Accordingly, it is our opinion that town officials have no authority to rescind their current assessment roll, nor does the board of assessment review have power to make changes except where complaints were timely and properly made.
Errors on the roll do, of course, occur, and currently law does provide for corrections of errors on assessment rolls (Real Property Tax Law, Article 5, Title 3). However, it is important to note that at no time during the entire assessing and taxing process is there authority (except with respect to review on grievance day) for any officers or bodies to substitute their judgment with respect to the assessor’s determination of value. The authority present in current law is to correct erroneous assessments where the error is traceable to a clerical error, to correct illegal assessments where the assessor was without authority to make the assessment in the first instance, and to pick up taxable properties which were omitted from the assessment roll.
After the assessor publishes the roll, and prior to the levy of taxes, he may, on his own motion, petition the county board of supervisors to correct errors attributable to clerical mistakes in copying or transcribing (§ 554). This is confined to demonstrable clerical errors and does not encompass changes in judgment as to value. The board of supervisors on its own motion may correct certain errors and order refunds of taxes levied against an illegal or erroneous assessment other than an erroneous assessment due to an error in judgment in respect to the valuation of real property (§ 556).

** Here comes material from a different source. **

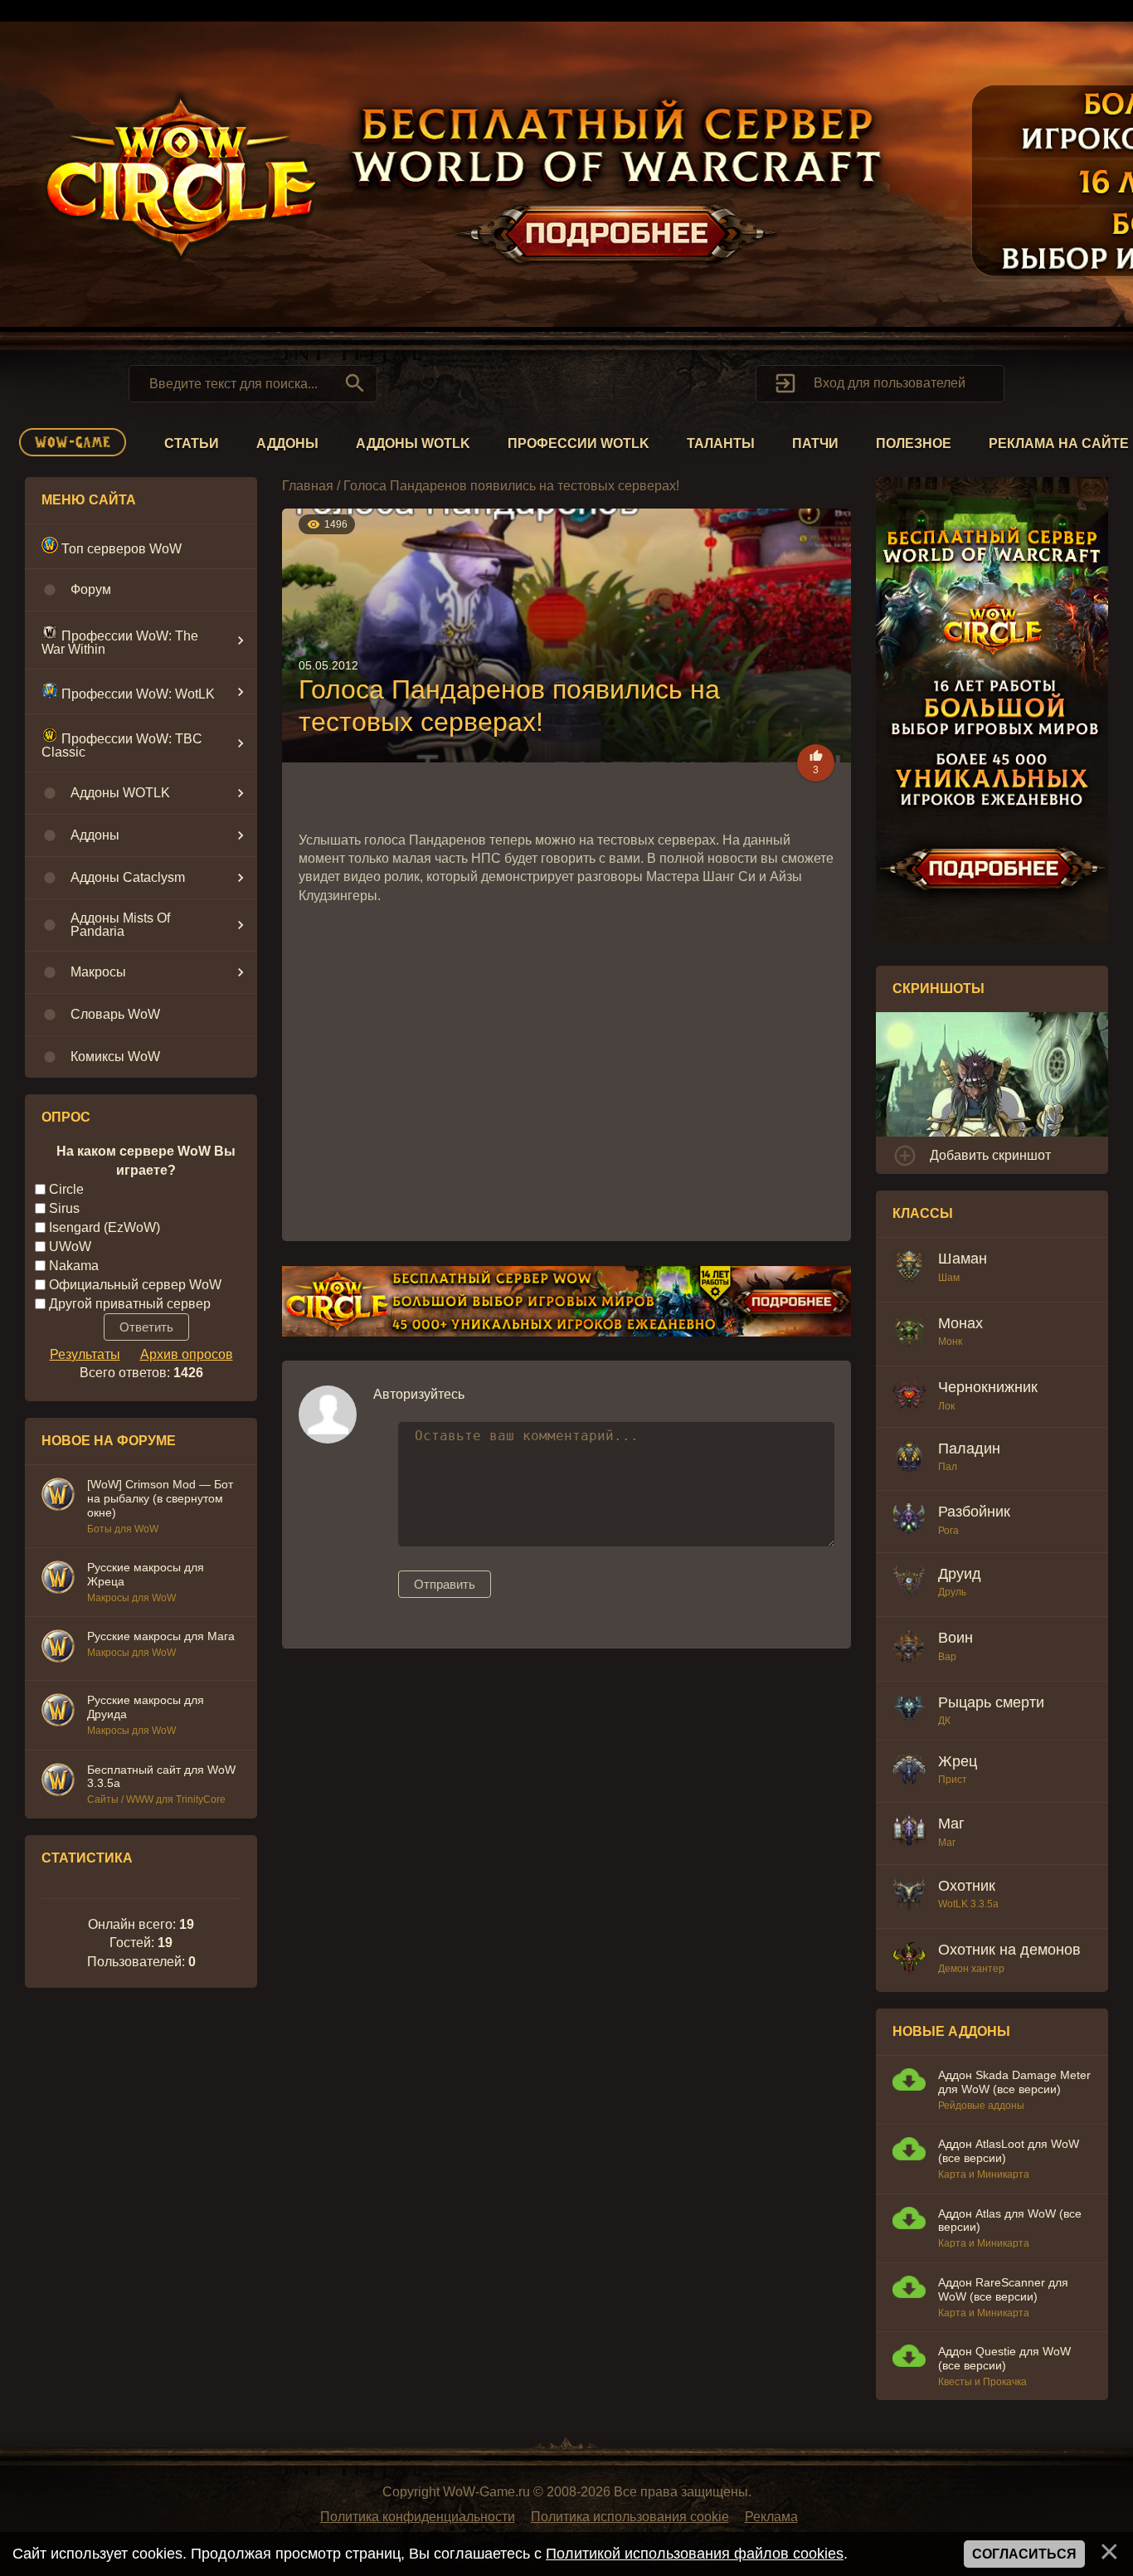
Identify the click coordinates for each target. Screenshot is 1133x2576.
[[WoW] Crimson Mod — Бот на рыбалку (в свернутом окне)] (58, 1497)
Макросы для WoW (131, 1598)
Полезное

Section 558 provides for “reassessment”. This section was derived from section 57 of the Tax Law, and it originally contained an introductory phrase “[w]henever by the judgment of a court of competent jurisdiction,” it appears to the governing body that any property liable to taxation was illegally or erroneously assessed, such body may “reassess” the property.
The section is used where an assessment is set aside by a court, and it provides authority to the governing body to assess property which is subject to taxation but which might, in the absence of section 558, otherwise escape taxation (see, Western N.Y . and P. Ry. Co. v. City of Buffalo, 176 Misc. 350, 27 N.Y.S.2d 249, aff’d, 264 App. Div. 832, 35 N.Y.S.2d 751, aff’d, 290 N.Y. 702, 49 N.E.2d 633, when railroad property erroneously regarded in the past as subject to special franchise assessment was reassessed for those years). Clearly, this authority to “reassess” is not an authorization to substitute a valuation judgment; rather, it is solely authority to enter on the rolls property which has enjoyed a tax free status.
It is to be noted that subdivision 3 of section 558 provides that the amount of tax levied pursuant to this section be deducted from the aggregate amount of taxes levied in the current year. This provision simply makes it clear that when a court orders taxes for prior years to be levied against property erroneously not taxed during those years, then such taxes should be subtracted from the current budgets of the municipalities which benefit from the payments. This procedure insures that the property owner will pay the amount which he should have paid and that such amount, rather than being a windfall to the municipality, will be used to reduce the current tax rate.
October 3, 1973
NOTE: Chapter 177, Laws of 1974 repealed Sections 554, 556, and 558, and added a new correction of errors procedure contained in Article 5, Title 3, Sections 550-559.